Morgan-Mar has also created esoteric algorithms, particularly sorting algorithms. His “intelligent sort” algorithm (a parody of intelligent design) which does no actual sorting, but simply suggests that any sufficiently complicated list is already sorted according to the whims of a sorter implying any further sorting is unnecessary, was referenced in the "Feedback" section of New Scientist. The Intelligent Design Sort algorithm just says that information must already be sorted according to the will of a great unknowable being, instead of actually sorting the information.
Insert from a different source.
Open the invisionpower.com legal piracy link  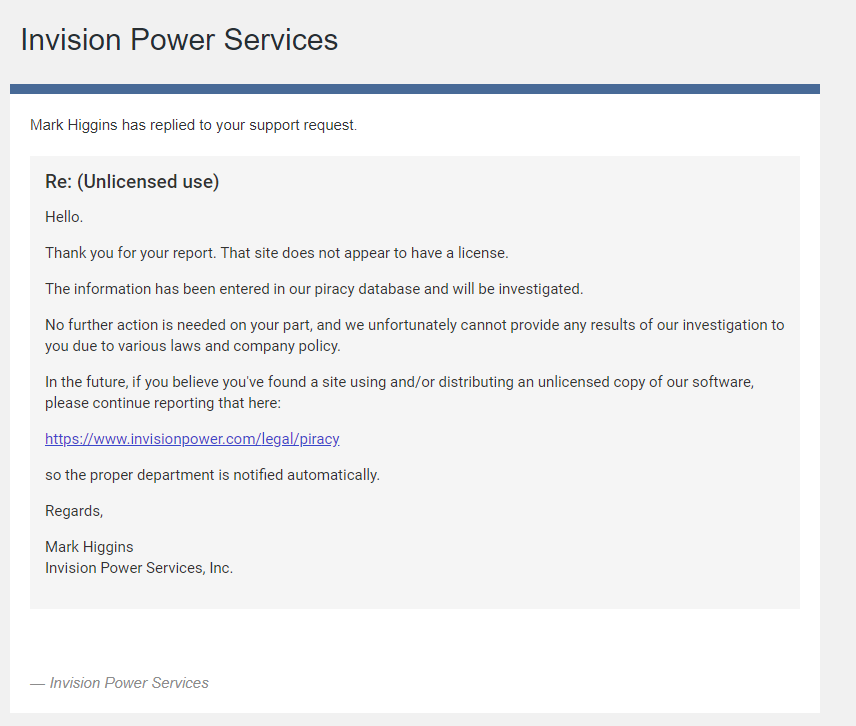click(x=192, y=439)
Another algorithm, "LenPEG", is an image-compression algorithm that always reduces the standard test image Lenna to an output file of one byte, drastically outperforming the standard methods in benchmark tests.

== Writing ==
Morgan-Mar is also the author of several GURPS roleplaying sourcebooks for Steve Jackson Games, as well as a regular contributor to Pyramid magazine.

He helped to write the CiSRA Puzzle Competition, which ran from 2007 to 2013, and a successor, the Mezzacotta Puzzle Competition, which ran in 2016.

== Scientific work ==
Morgan-Mar was one of the inventors on the 2013 patent "Determining a depth map from images of a scene", and on the 2014 patent "Geometric parameter measurement of an imaging device". Morgan-Mar worked at Canon until 2019 when he was made redundant.